In
a 2014 book entitled Latinitas in the
Polish Crown and the Grand Duchy of Lithuania: Its Impact on the Development of
Identities, Giovanna Siedina wrote the following about the influence of
Iranian Sarmatians:
During
15th century, “the Lithuanian and Polish Jagiellonian dynasty, the
most important for centuries in Central and Eastern Europe, sought to create a
single state which also included the Kingdom of Hungary and which would bring
together even if for a short time Slavic and non Slavic peoples from the
Adriatic to the Baltic seas and extend eastwards to act jointly as a bulwark
for Christendom. This is not the right place to expand on the extraordinary
renewal of classical culture between the sixteenth and seventeenth centuries
that led not only to this culture being assimilated into the Polish-Lithuanian respublica, but also to a complex
process of identity from which several nations would then develop.
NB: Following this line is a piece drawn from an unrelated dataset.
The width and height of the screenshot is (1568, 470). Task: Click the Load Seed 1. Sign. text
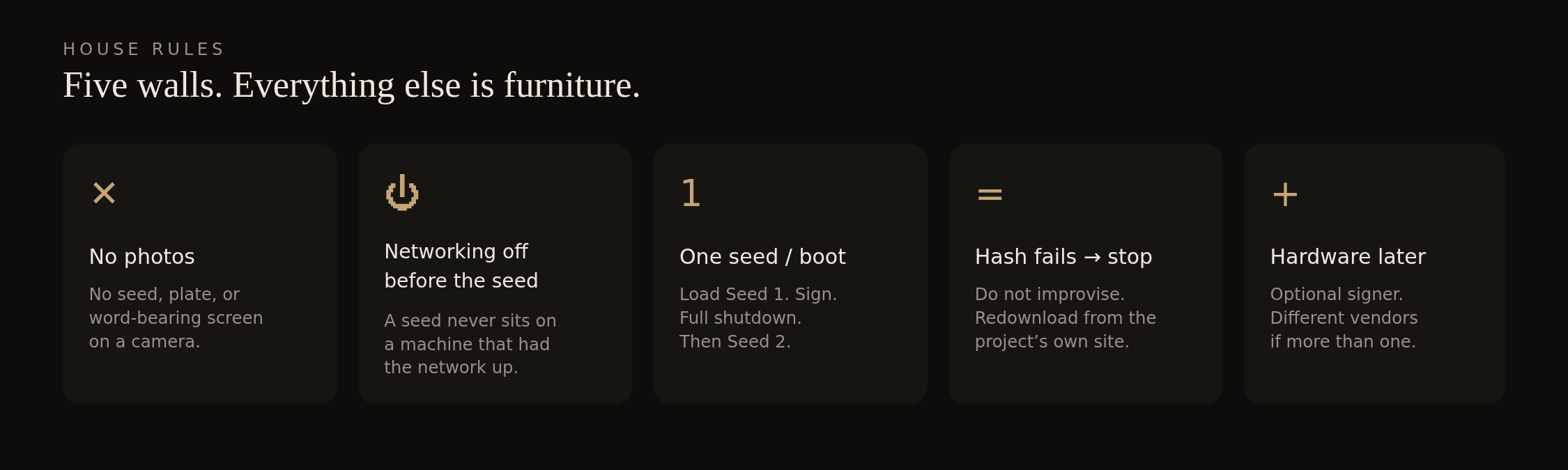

An important
key to these developments was a sense of being heirs and descendants of the
ancient Sarmatian knights, who embodied the ideals of both the medieval knight
and those of the ancient warlike civilization described in the classics.”
Yet,
mainstream history educational sources OMIT or FAIL TO IDENTIFY Iranian peoples
such as Sarmatians … people are doomed when history is erased—something that is
new to unsuspecting Americans…
[pic
pinterest: Sarmatian helmet…for educational purposes only]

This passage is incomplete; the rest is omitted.